■ Aufgabenstellung
A) Zitieren Sie aus dem Text über den Prozess von Sarajevo wörtlich die Passage von „Die Anklage stützte“ bis einschließlich „zuvor gesehen hatte.“.
B) Setzen Sie den Text über den Prozess von Sarajevo im Anschluss an seinen letzten Satz fort.

DER PROZESS VON SARAJEVO
Nach und nach brachten ihn die Schriften von Alija Izetbegović, die natürlich der Aufmerksamkeit der UDB nicht entgangen waren, in neue Schwierigkeiten, als er und einige andere „islamische Intellektuelle“ der „staatsfeindlichen Aktivitäten“ verdächtigt wurden. Am frühen Morgen des 23. März 1983 wurde Alija durch ein Klopfen an der Tür seiner Wohnung im dritten Stock der Hasan Kikić Straße Nr. 14 geweckt. Als er die Tür öffnete, stürmten eine Reihe obskurer Gestalten herein, ohne ihre Schuhe auszuziehen, schwenkten einen Durchsuchungsbefehl und durchsuchten die Wohnung, schleppten Schränke von der Wand weg, nahmen Rollos herunter, zogen Schubladen heraus und versuchten, Beweise für die intellektuellen politischen Aktivitäten von Izetbegović und die Bücher in seiner Privatbibliothek zu finden. Spät am Tag befahlen sie ihm, sie in die Räumlichkeiten des Staatssicherheitsdienstes zu begleiten, wo ihm mitgeteilt wurde, dass er drei Tage lang in Haft gehalten werden sollte. Diese wurde später auf dreißig Tage und dann auf eine unbefristete Dauer der Untersuchungshaft verlängert. Die Ermittlungen und Verhöre dauerten etwa hundert Tage und Nächte (nächtliche Verhöre waren keine Seltenheit). Hunderte von Muslimen aus ganz Bosnien und Herzegowina wurden zusammen mit Izetbegović verhaftet und verhört – der berühmte Sarajevo-Prozess hatte begonnen.
Die Anklage stützte sich auf die Artikel 114 und 133 des Strafgesetzbuches des sozialistischen Jugoslawiens: „Vereinigung mit dem Ziel, die verfassungsmäßige Ordnung zu untergraben“ und „Verbaldelikt“. Darüber hinaus wurde ihm in der Anklageschrift gegen Izetbegović auch vorgeworfen, Anführer einer Gruppe von „Verschwörern“ gewesen zu sein, obwohl er, wie sich später im Prozess herausstellen sollte, einige der Angeklagten noch nie zuvor gesehen hatte.

■ Inhalt des Datensatzes
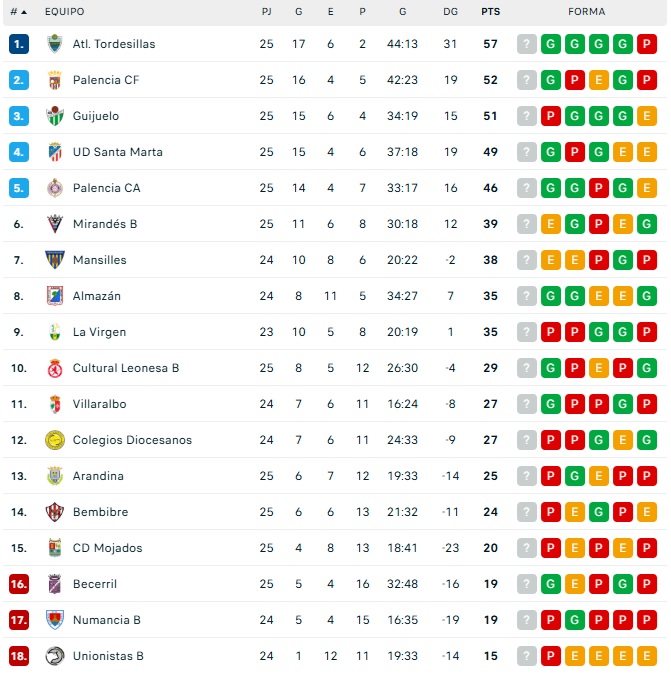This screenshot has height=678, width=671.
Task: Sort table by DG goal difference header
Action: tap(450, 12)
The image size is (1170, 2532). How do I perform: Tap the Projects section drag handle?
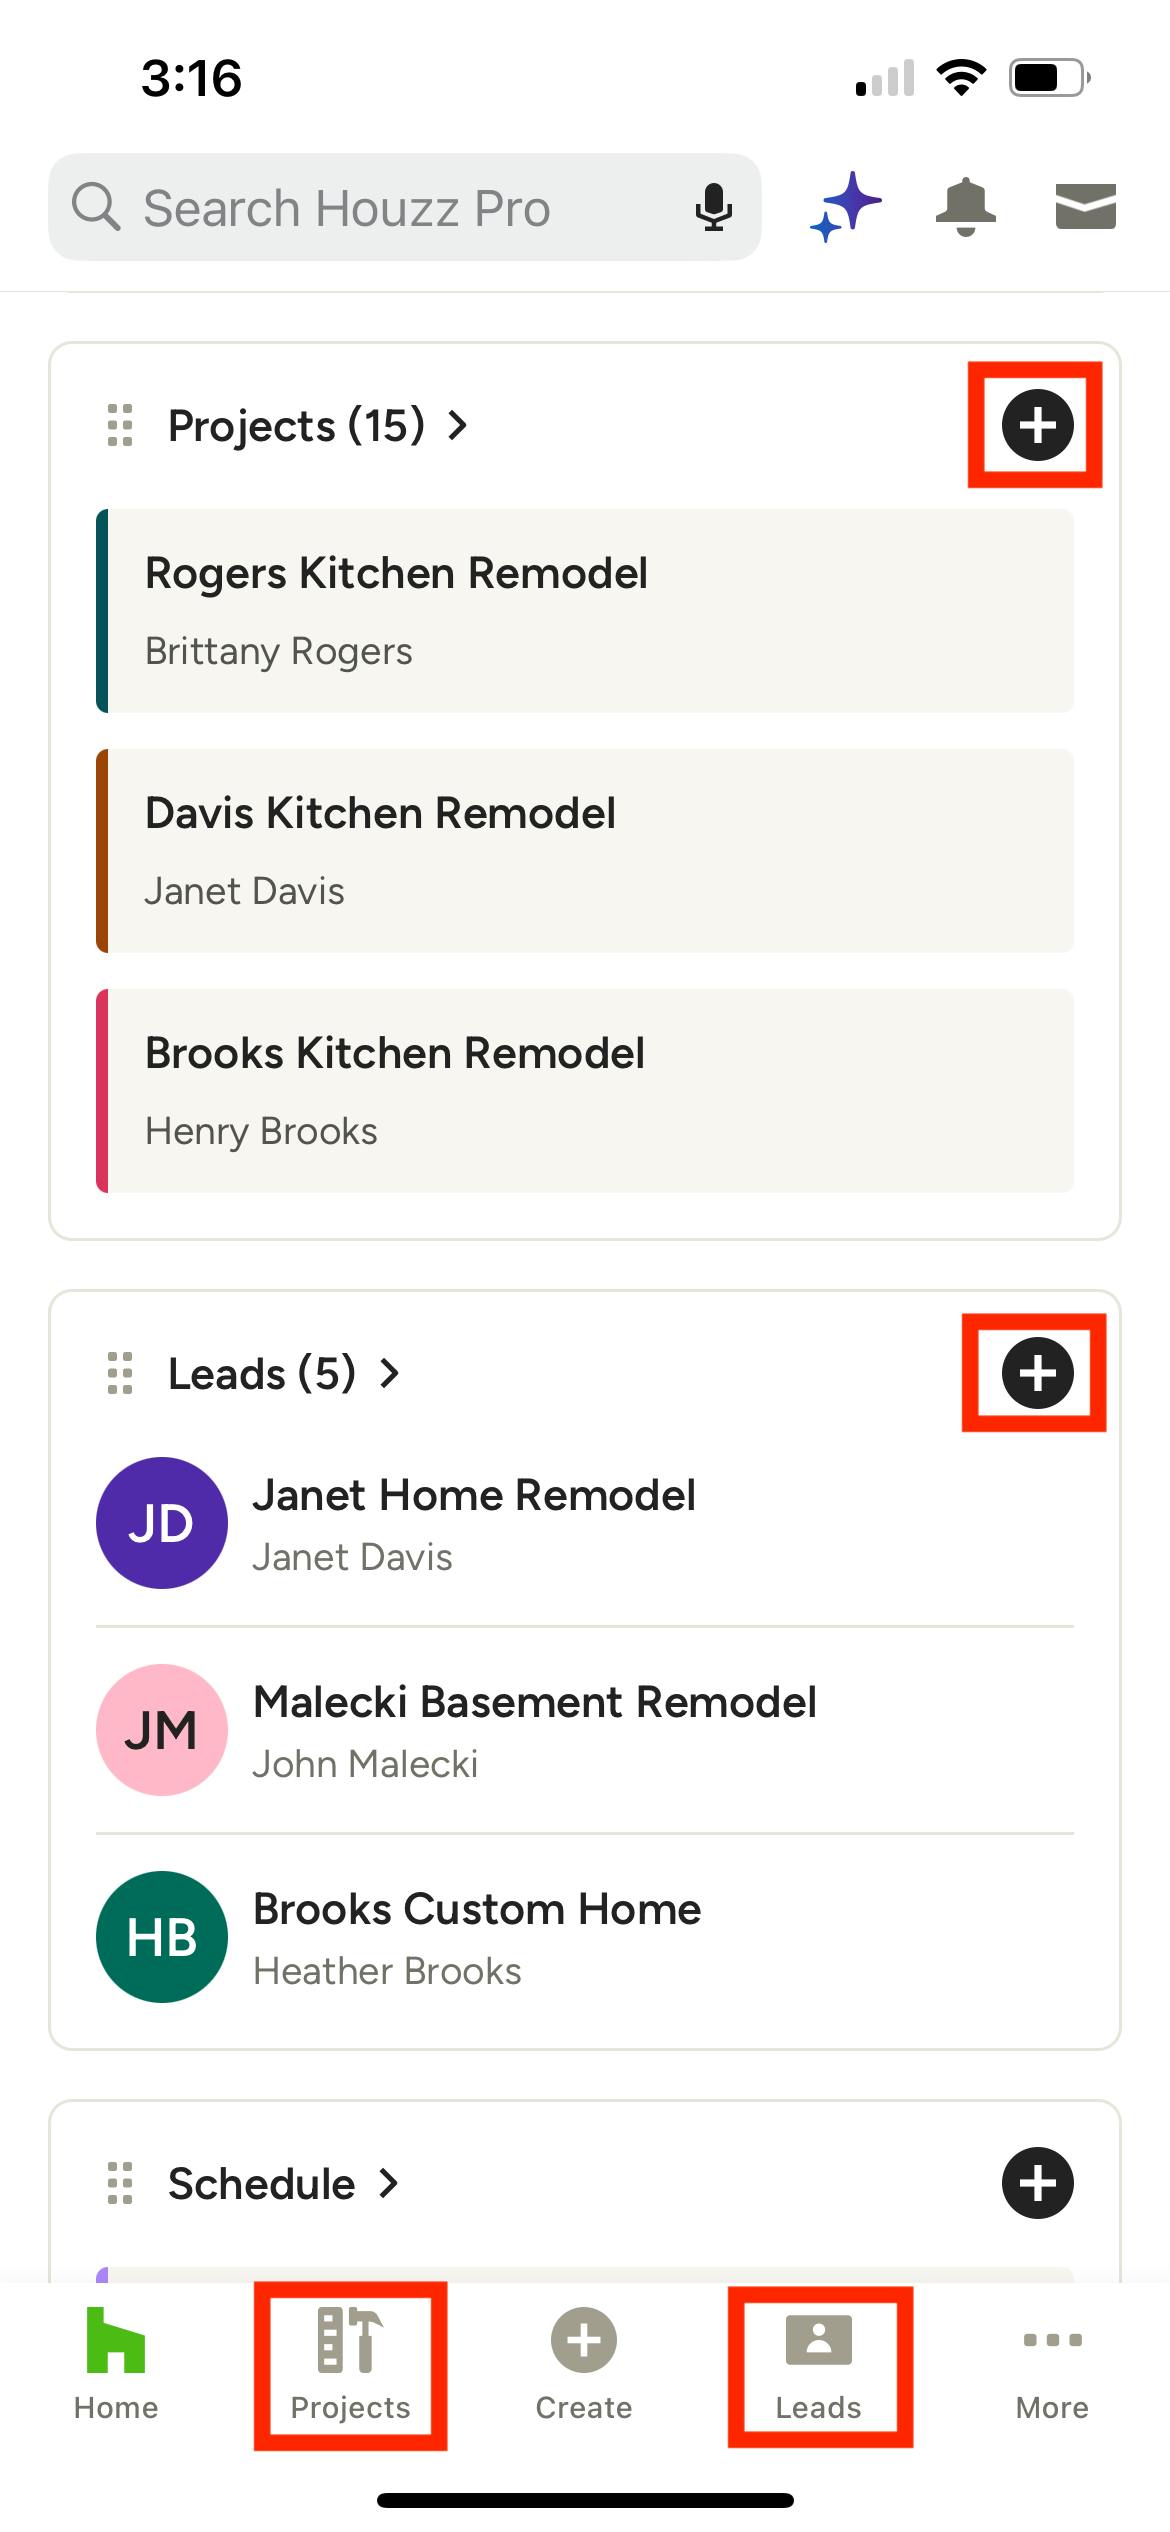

■ Lösungen im Einzelnen
A)
Die Anklage stützte sich auf die Artikel 114 und 133 des Strafgesetzbuches des sozialistischen Jugoslawiens: „Vereinigung mit dem Ziel, die verfassungsmäßige Ordnung zu untergraben“ und „Verbaldelikt“. Darüber hinaus wurde ihm in der Anklageschrift gegen Izetbegović auch vorgeworfen, Anführer einer Gruppe von „Verschwörern“ gewesen zu sein, obwohl er, wie sich später im Prozess herausstellen sollte, einige der Angeklagten noch nie zuvor gesehen hatte.

B)
Es stimmt zwar, dass fünf der zwölf Angeklagten Ende der 1940er Jahre alle den jungen Muslimen angehört hatten, aber als die Organisation Anfang der 1950er Jahre abgeschafft wurde, hatten sie – hauptsächlich aus Angst um ihr Leben – aufgehört, gemeinsam zu handeln.
Dennoch fand das Gericht genügend Scheinbeweise, um eine Reihe von Muslimen vor Gericht zu bringen, die, um es einfach auszudrücken, beschuldigt wurden, Jugoslawien auflösen zu wollen (was eine „konterrevolutionäre Bedrohung für die Gesellschaftsordnung in der Sozialistischen Föderativen Republik Jugoslawien“ darstellte) und angeblich auf den Ruinen einen islamischen Staat aufbauen zu wollen, den sie dann vielleicht in die übrige islamische Welt integrieren würden. Obwohl solche Anschuldigungen heute nur noch ein schiefes Lächeln hervorrufen, war die Situation damals alles andere als amüsant.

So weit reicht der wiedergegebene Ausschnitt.